Saturday, May 3, 2014

Improving Real Estate Value with Clean Energy

Real estate value can be enhanced with clean energy, while improving building resiliency at the same time.  Prioritizing energy savings tends to reduce resiliency: you are investing more money in being increasingly dependent on the given energy source. The economic magic lies in the fact that energy generated on-site with clean energy technology moves energy from liabilities to assets permanently, and creates a degree of independence from the grid. After that installation is paid for... no more bills for at least that amount of energy. Even partial energy independence can save you a lot of hassles in the next storm or the next blackout.
Recently, I had a chance to listen to some presentations about infrastructure projects, in the context of the Rebuild by Design competition, focused on resilient rebuilding in the aftermath of Hurricane Sandy, which reinforced how value creation is central to problem solving in this area. This observation has a parallel in energy policy. We are entering a paradigm shift from cost containment in the form of energy savings, to productive investment in the form of renewable energy.

**Data segment:**
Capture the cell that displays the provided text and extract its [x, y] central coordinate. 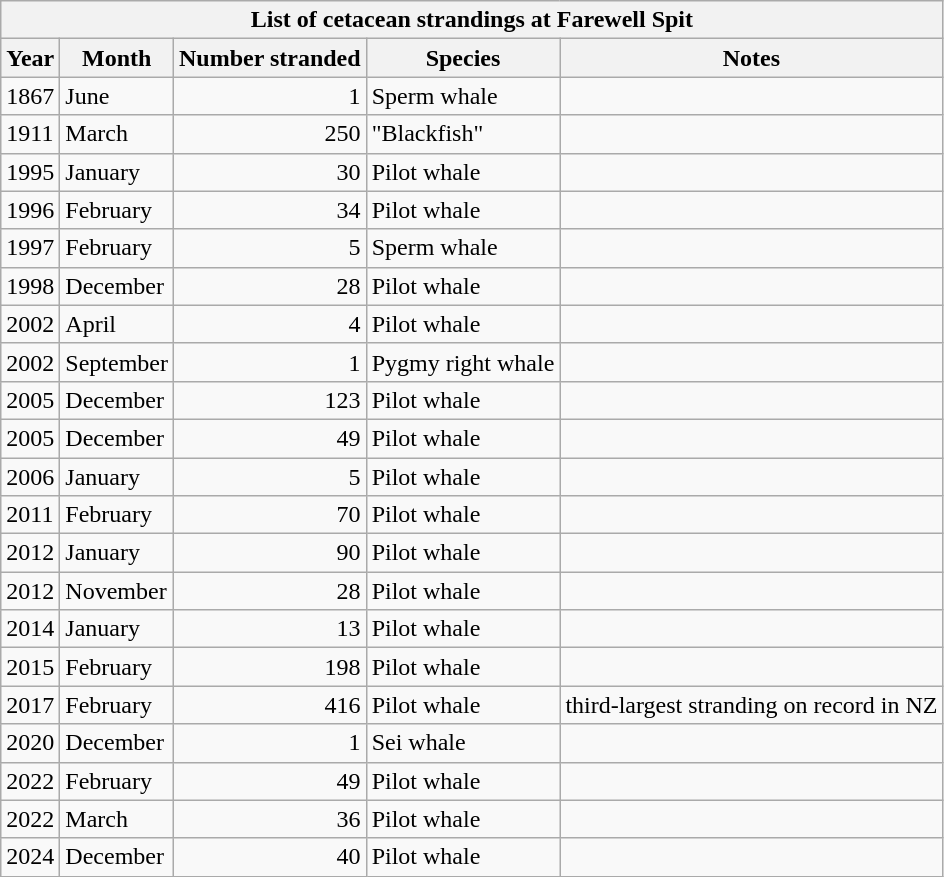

**Directions for this task:** In the clean energy post, what paradigm shift does the writer say we are entering? The material has no connection to the clean energy post.

**Answer in full:** A shift from cost containment in the form of energy savings to productive investment in the form of renewable energy.